Its mission is not "to seek out new life and new civilizations" like those encountered by Captain James T. Kirk in Star Trek, but it does boldly go where no one has gone before. Starship 2040 is a 48-ft traveling display from NASA’s Marshall Space Flight Center that offers its visitors a sneak preview of what might be the future of space travel. Congress has funded the first steps of a 40-year development plan called the U.S. Space Launch Initiative, which provides strategy and funding for next-generation reusable launch vehicles. Visitors walk through a mock-up of the spacecraft’s control, engineering, and passenger compartments, and are shown crew health-monitoring systems, controls for propulsion drives, navigational aids, and emergency and safety systems. Starship2040’s appearance at National Manufacturing Week in March of this year marked the first stop in a nationwide series of public tour. For more information on dates and locations for the exhibit, go to www.starship2040.com.

Telescope seeks new life and new civilizations

Unlike NASA’s Starship2040, a new 1.8m diameter optical telescope being built at Harvard University will search for signs of intelligent life throughout the universe. The telescope searches for pulses of light across the northern sky once every 200 clear nights. It uses an array of 1,024 detectors that can see pulses of light as short as one-billionth of a second. For more information, e-mail infor@optics.org or call Gail Walmsley at (360) 752-1774.

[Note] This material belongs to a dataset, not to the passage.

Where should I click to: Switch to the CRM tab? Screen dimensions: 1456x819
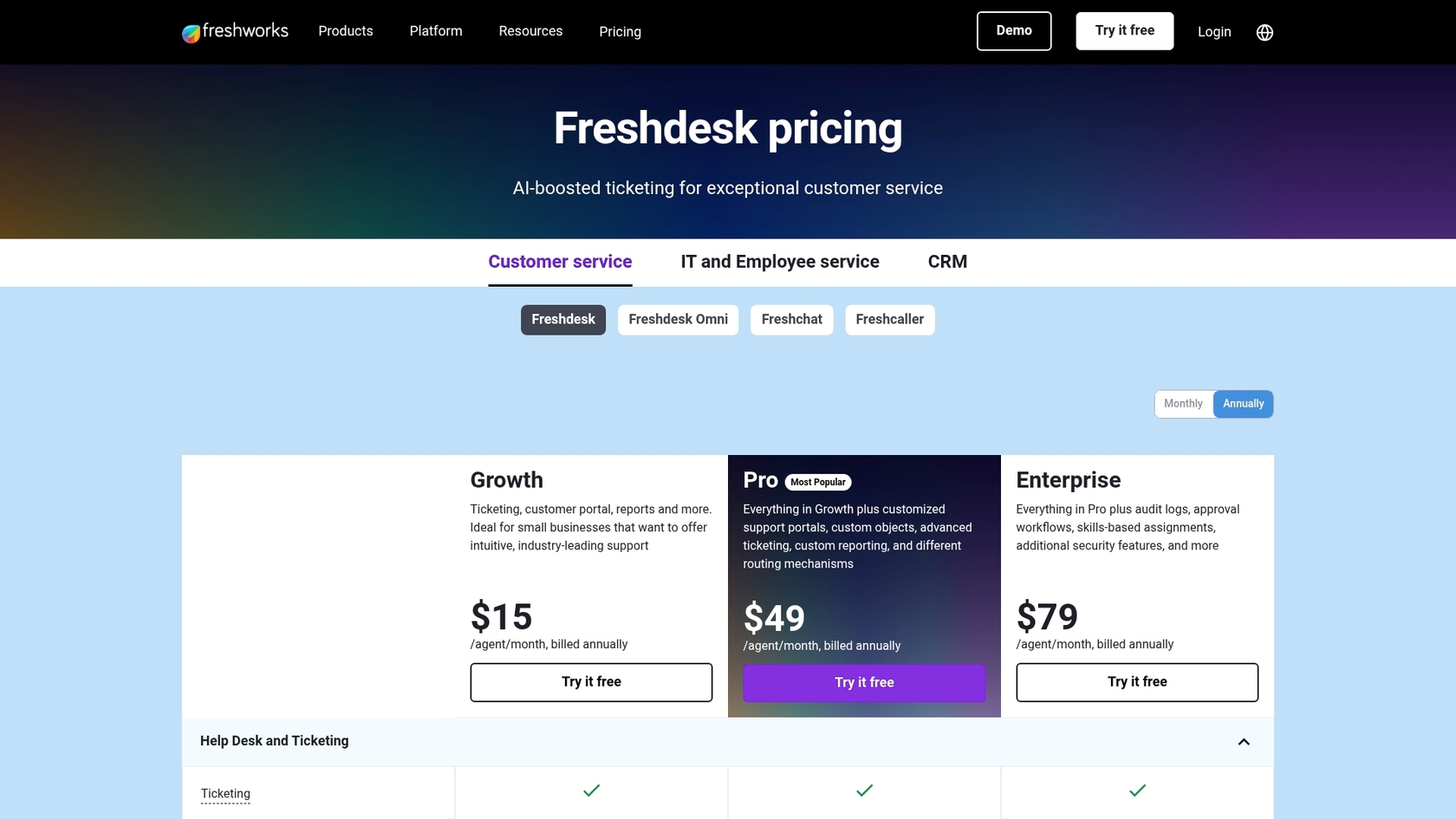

Materials manipulate fluid flow in microdevices

Dr. Jeffrey Moore found a way to direct fluids to their destinations without the walls found in hose and tubing. Instead of walls, the University of Illinois professor of chemistry and researcher at the University’s Beckman Institute for Advanced Science and Technology uses layers of materials that are hydrophilic (having an affinity towards water) and hydrophobic (not having an affinity towards water) for creating virtual walls. The walls are created by an attraction between the liquid and the top and bottom surfaces. As aqueous solution is injected into the multi-layer cartridge, it spans the gap from top to bottom, but confines itself to the hydrophilic pathways and does not spill into adjacent areas. "One advantage of our approach is the simplicity in fabrication and the fact that our devices can be manufactured in parallel via lithography," says Moore. "Our ultimate goal is low-cost, easy-to-make microfluid devices that require no external power supply, but that are still capable of complex functionality," he explains. Applications for the technology include processes that require liquid-gas exchange. The directed flow methods make it easy to create liquid gas interfaces inside microchannels that could be the base for reactions or separations. Moore and other researchers also used their surface-directed flow technique for creating pressure sensitive switches. Contact Moore at (217) 244-4024 or moore@scs.uiuc.edu.

Tightening his nanobelt

Zhong Lin Wang, a professor of materials science and engineering at the Georgia Institute of Technology believes that his "nanobelts" may make practical the mass-production of tiny, nanoscale electronic and opto-electronic devices such as sensors and flat-panel displays. So, what’s a nanobelt? It’s a very thin structure measuring from 30 to 300 nanometers in width that is made from semiconducting metal oxides. The belt-like structures are said to be structurally uniform and defect free, which may make them preferable to nanowires and carbon nanotubes in some optical and electronic devices. "Defects in any nanostructure strongly effect their electronic and mechanical properties," says Wang. He and colleagues Zhengwei Pan and Zurong Dai made nanobelts from oxides of zinc, tin, indium, cadmium, and gallium. They place the metal oxide powders in the center of an alumina tube. The tube is then heated to 1,100 to 1,400C for melting the metal powders to their boiling points while argon or nitrogen gas flow through the tube. When the powders evaporate and then cool, they form crystalline belts, if kept within the proper pressure, temperature, and processing times. The belts bend 180 degrees without breaking. For more information, contact Wang at the Georgia Institute of Technology, 430 Tenth St., NW Atlanta, GA 30318; Tel: (404) 984-8008.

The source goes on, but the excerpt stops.